§ What you will do
Transcribe the entries below exactly from their first line through the line containing "Task: Share the", and let no picture into the copy.

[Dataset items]
►
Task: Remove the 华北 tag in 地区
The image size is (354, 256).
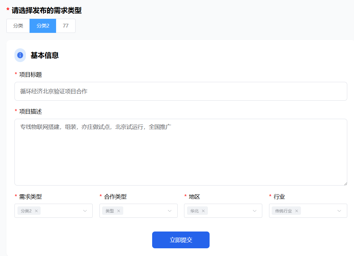Action: tap(203, 211)
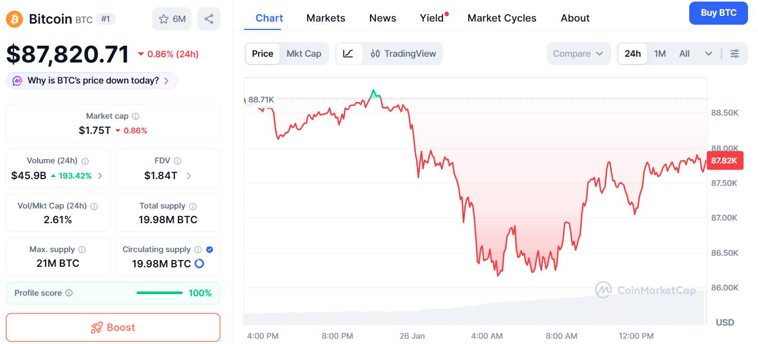The height and width of the screenshot is (344, 758).
Task: Click Market cap info icon
Action: click(135, 116)
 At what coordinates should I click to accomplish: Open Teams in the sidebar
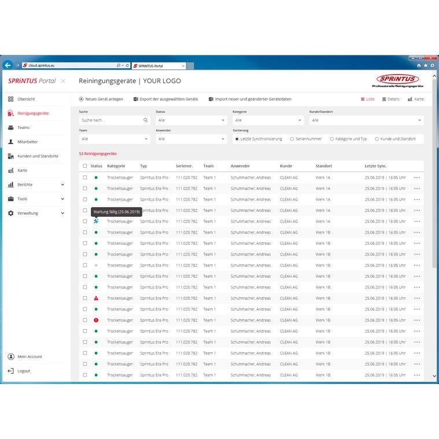click(x=23, y=127)
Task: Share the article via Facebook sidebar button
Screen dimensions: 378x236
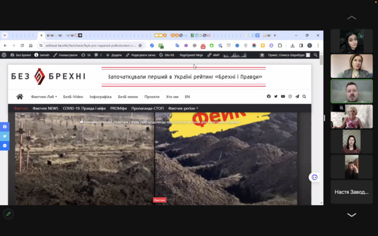Action: [5, 127]
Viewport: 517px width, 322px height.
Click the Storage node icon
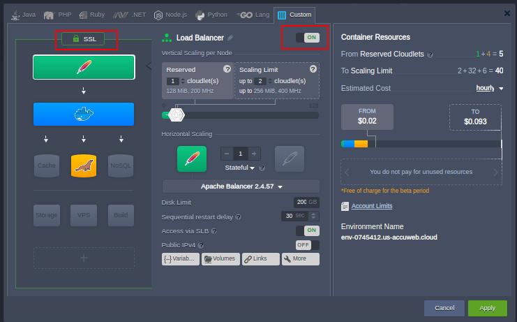click(x=47, y=215)
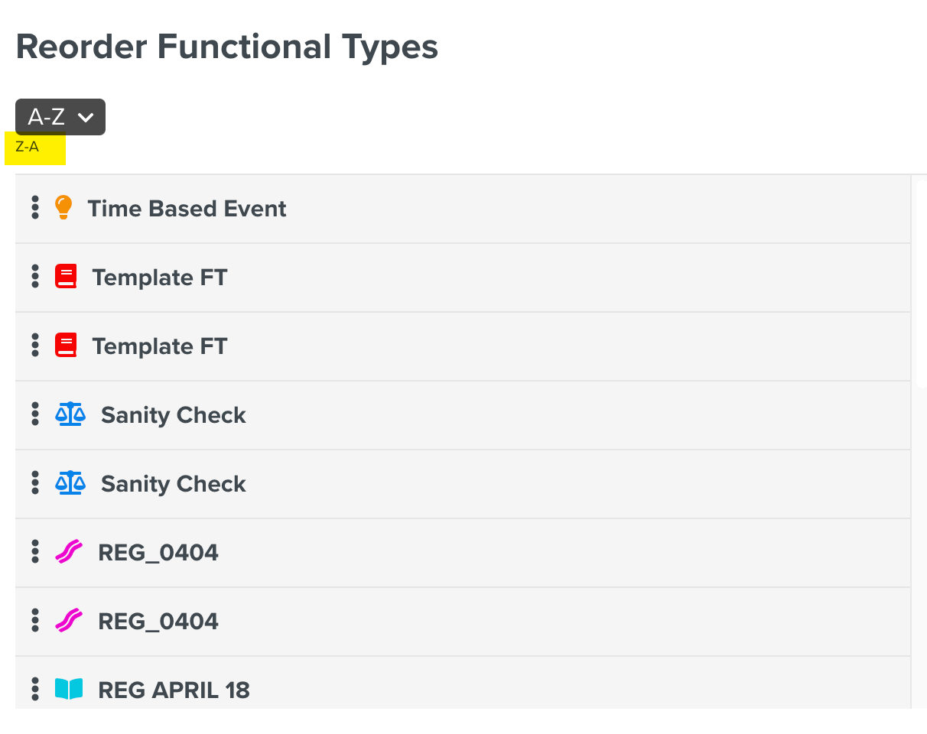Select the second Template FT label

click(160, 346)
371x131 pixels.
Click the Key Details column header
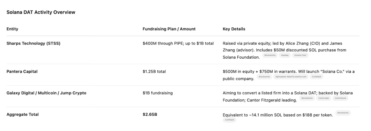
◄
§ Answer below
Task: Remove the 华北 tag in 地区
The image size is (354, 256).
Action: tap(203, 211)
The height and width of the screenshot is (344, 758).
Task: Click Market cap info icon
Action: click(135, 116)
 At what coordinates should I click to accomplish: Open Teams in the sidebar
click(x=23, y=127)
Task: Share the article via Facebook sidebar button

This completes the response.